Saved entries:
============

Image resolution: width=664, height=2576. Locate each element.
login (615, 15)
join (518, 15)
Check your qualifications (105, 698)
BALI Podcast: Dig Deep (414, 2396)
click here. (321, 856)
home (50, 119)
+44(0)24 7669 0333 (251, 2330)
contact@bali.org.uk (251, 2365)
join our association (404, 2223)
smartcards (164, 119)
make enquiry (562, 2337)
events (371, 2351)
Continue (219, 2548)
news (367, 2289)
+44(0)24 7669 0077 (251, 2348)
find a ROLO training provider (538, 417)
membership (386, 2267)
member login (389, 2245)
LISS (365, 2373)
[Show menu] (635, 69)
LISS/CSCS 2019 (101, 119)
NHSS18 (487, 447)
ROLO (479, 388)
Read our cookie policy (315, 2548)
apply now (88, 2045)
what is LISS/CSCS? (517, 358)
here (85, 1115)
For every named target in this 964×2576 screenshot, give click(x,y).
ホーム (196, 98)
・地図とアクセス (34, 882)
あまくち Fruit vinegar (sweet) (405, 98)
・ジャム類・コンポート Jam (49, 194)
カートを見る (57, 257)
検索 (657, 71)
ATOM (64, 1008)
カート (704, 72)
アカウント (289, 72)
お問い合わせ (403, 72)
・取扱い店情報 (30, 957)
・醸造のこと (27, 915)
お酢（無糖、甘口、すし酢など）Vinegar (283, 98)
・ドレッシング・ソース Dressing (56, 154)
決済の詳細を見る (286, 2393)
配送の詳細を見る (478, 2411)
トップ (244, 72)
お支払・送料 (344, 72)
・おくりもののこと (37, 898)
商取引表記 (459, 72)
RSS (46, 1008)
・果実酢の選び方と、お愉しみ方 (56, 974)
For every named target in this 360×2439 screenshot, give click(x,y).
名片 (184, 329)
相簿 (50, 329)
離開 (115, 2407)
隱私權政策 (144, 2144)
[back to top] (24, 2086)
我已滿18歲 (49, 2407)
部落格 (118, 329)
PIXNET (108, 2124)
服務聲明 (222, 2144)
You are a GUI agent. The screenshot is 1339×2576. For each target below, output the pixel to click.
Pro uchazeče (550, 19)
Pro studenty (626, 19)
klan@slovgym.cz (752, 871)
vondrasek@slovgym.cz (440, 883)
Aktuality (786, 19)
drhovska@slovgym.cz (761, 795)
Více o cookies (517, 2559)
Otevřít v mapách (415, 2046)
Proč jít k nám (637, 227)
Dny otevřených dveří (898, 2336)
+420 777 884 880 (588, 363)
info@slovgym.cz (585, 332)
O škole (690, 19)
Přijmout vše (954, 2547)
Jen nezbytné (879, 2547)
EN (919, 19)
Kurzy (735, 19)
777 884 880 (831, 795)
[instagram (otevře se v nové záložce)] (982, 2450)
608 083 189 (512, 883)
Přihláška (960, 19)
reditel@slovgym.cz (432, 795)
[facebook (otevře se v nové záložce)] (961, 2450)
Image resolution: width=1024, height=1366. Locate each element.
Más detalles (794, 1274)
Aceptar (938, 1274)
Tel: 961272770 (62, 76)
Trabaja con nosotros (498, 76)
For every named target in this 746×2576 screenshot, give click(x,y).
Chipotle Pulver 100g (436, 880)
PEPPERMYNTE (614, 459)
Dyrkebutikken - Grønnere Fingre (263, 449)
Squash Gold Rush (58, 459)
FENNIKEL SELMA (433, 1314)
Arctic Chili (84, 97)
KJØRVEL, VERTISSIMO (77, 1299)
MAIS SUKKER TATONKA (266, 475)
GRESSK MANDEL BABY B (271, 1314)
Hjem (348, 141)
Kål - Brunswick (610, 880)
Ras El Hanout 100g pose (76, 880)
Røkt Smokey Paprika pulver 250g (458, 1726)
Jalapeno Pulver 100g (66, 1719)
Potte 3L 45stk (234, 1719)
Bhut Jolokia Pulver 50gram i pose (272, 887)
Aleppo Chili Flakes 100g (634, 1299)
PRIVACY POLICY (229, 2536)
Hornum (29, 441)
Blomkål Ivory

============

> **Work item**
Each line of the records above, from the first through the one containing "配送の詳細を見る (478, 2411)", is to be retyped exactly; no other line belongs.

> **Result**
Image resolution: width=664, height=2576. Locate each element.
login (615, 15)
join (518, 15)
Check your qualifications (105, 698)
BALI Podcast: Dig Deep (414, 2396)
click here. (321, 856)
home (50, 119)
+44(0)24 7669 0333 (251, 2330)
contact@bali.org.uk (251, 2365)
join our association (404, 2223)
smartcards (164, 119)
make enquiry (562, 2337)
events (371, 2351)
Continue (219, 2548)
news (367, 2289)
+44(0)24 7669 0077 (251, 2348)
find a ROLO training provider (538, 417)
membership (386, 2267)
member login (389, 2245)
LISS (365, 2373)
[Show menu] (635, 69)
LISS/CSCS 2019 (101, 119)
NHSS18 (487, 447)
ROLO (479, 388)
Read our cookie policy (315, 2548)
apply now (88, 2045)
what is LISS/CSCS? (517, 358)
here (85, 1115)
For every named target in this 964×2576 screenshot, give click(x,y).
ホーム (196, 98)
・地図とアクセス (34, 882)
あまくち Fruit vinegar (sweet) (405, 98)
・ジャム類・コンポート Jam (49, 194)
カートを見る (57, 257)
検索 (657, 71)
ATOM (64, 1008)
カート (704, 72)
アカウント (289, 72)
お問い合わせ (403, 72)
・取扱い店情報 (30, 957)
・醸造のこと (27, 915)
お酢（無糖、甘口、すし酢など）Vinegar (283, 98)
・ドレッシング・ソース Dressing (56, 154)
決済の詳細を見る (286, 2393)
配送の詳細を見る (478, 2411)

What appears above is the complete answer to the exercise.